Re: gpg signing of commits

Posted by Akira Ajisaka <aa...@apache.org>.
Thanks Steve for starting the discussion.
Now I commit and cherry-pick patches with the -S option and have not 
faced any problems.

-Akira

On 2017/02/24 20:36, Steve Loughran wrote:
>
> For the next few days I'm experimenting with the -S option on signing commits, which tells git to ask gpg to sign the commit, which will then somehow get the little yubikey plugged into my laptop to do the signing
>
> Because I've uploaded the public bit of the key to my github repo, Github can authenticate that it really was me doing the commit
>
> https://github.com/apache/hadoop/commit/9c22a91662af24569191ce45289ef8266e8755cc
>
> and, if i'm trusted in your keyring, a git log --show-signature
>
>  git log --show-signature 9c22a91662
> commit 9c22a91662af24569191ce45289ef8266e8755cc
> gpg: Signature made Fri 24 Feb 10:41:40 2017 GMT
> gpg:                using RSA key 950CC3E032B79CA2
> gpg: Good signature from "Steve Loughran <st...@apache.org>>" [ultimate]
> Author: Steve Loughran <st...@apache.org>>
> Date:   Fri Feb 24 10:41:36 2017 +0000
>
>     HADOOP-14114 S3A can no longer handle unencoded + in URIs. Contributed by Sean Mackrory.
>
>     (cherry picked from commit ff87ca84418a710c6dc884fe8c70947fcc6489d5)

■ MATERIAL TO PROCESS:

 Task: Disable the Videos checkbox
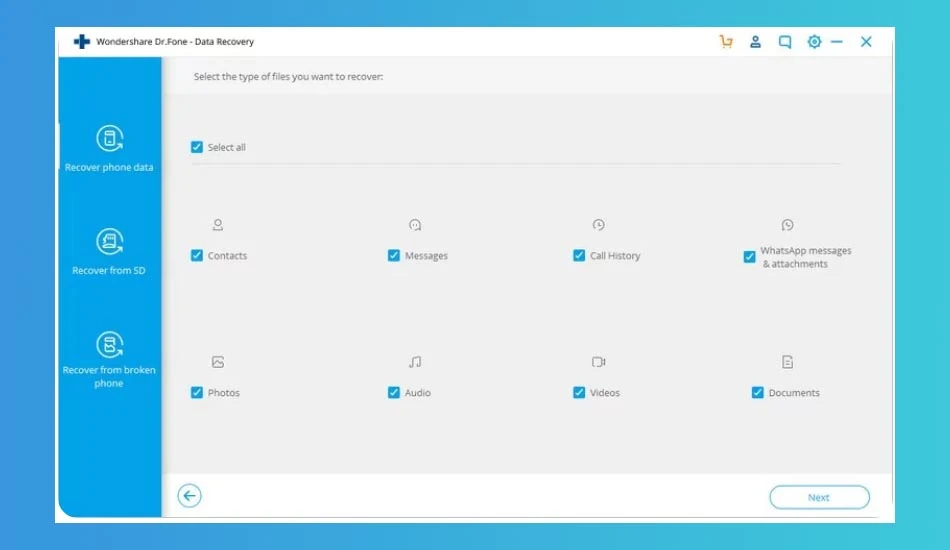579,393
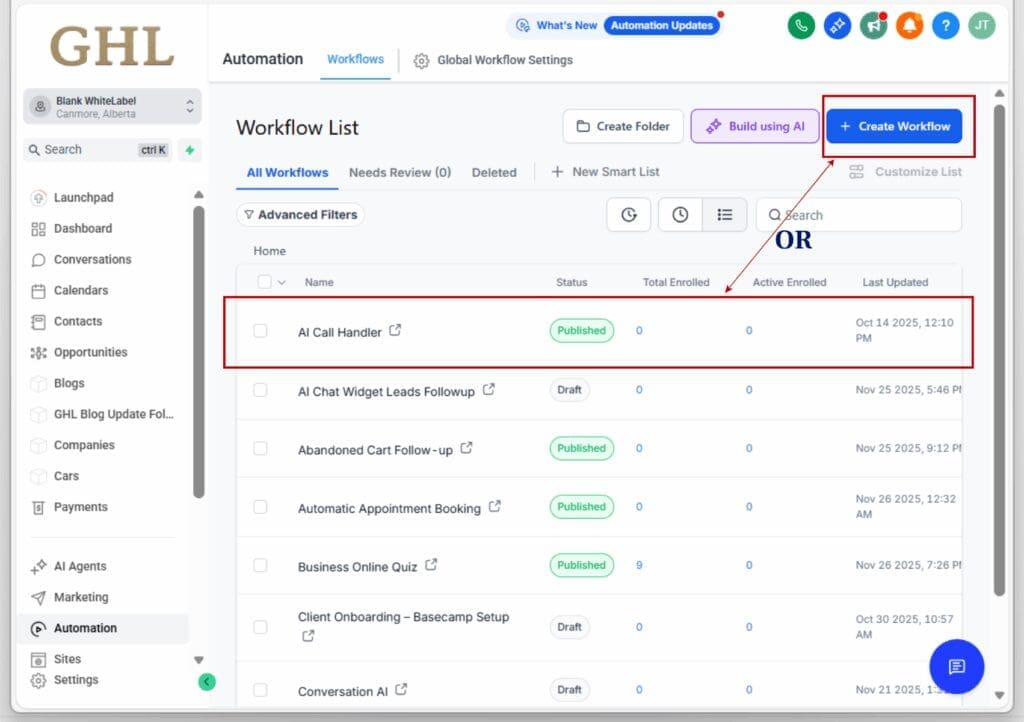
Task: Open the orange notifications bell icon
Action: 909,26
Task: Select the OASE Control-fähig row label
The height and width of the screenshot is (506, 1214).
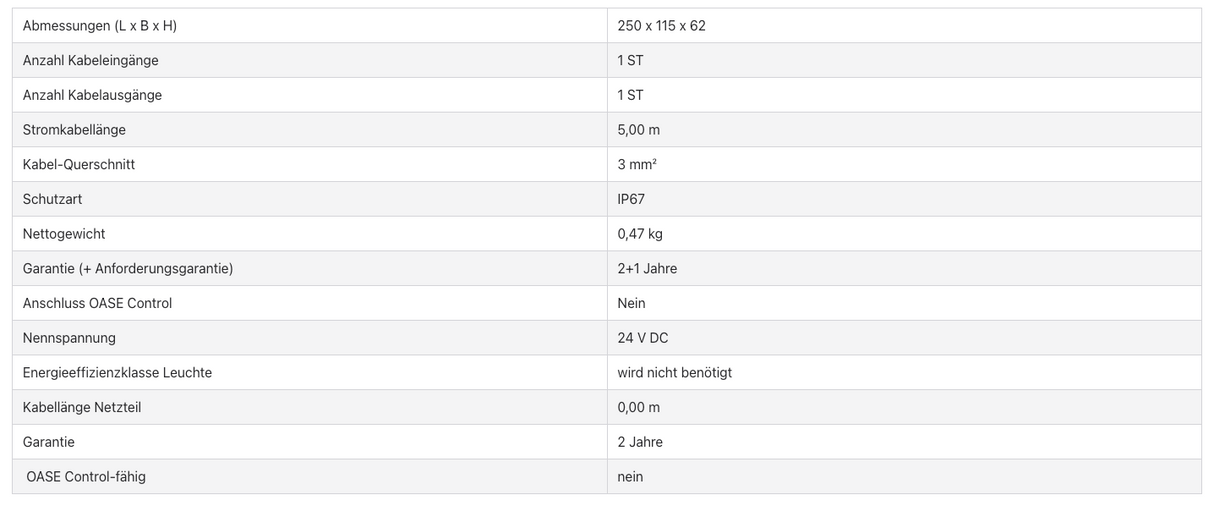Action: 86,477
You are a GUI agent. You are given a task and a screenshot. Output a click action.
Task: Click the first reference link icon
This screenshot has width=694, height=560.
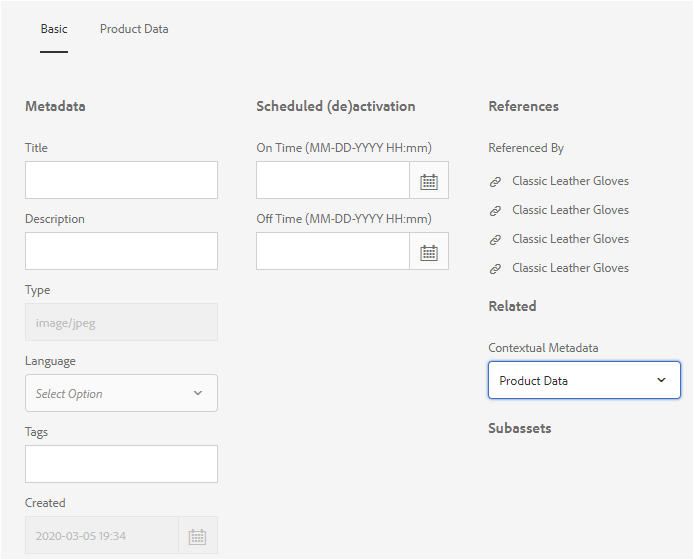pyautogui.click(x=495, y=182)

■ WHAT TO WORK ON:
• a. Revise the part of the rows that opens with the line containing "You are a GUI" and closes at the end of the rows, replacing "first" with "second" and changing nothing else. Omit the pictures from your answer.
• b. Pick up the mailing list post on gpg signing of commits at the point where the text stops, and continue it.

■ RESPONSE LIST:
• a.
You are a GUI agent. You are given a task and a screenshot. Output a click action.
Task: Click the second reference link icon
This screenshot has width=694, height=560.
pyautogui.click(x=495, y=182)

• b.
>
> You ca also use GPG to sign a tag, then use git verify-tag to check the signature; this stops anyone being able to silently move a tag: you can move a tag, but then it's signature is invalid
>
> Will it help make our code and development process more secure? Not really, not if our build depends on pulling down artfacts from random places with an MD5 or SHA1 validation *at best*. And signing patches doesn't magically make the code inside secure. But it does at least add some chain of provenance to who actually put stuff in, rather than the logged committer of any patch being whoever that user chose to declare themselves to be.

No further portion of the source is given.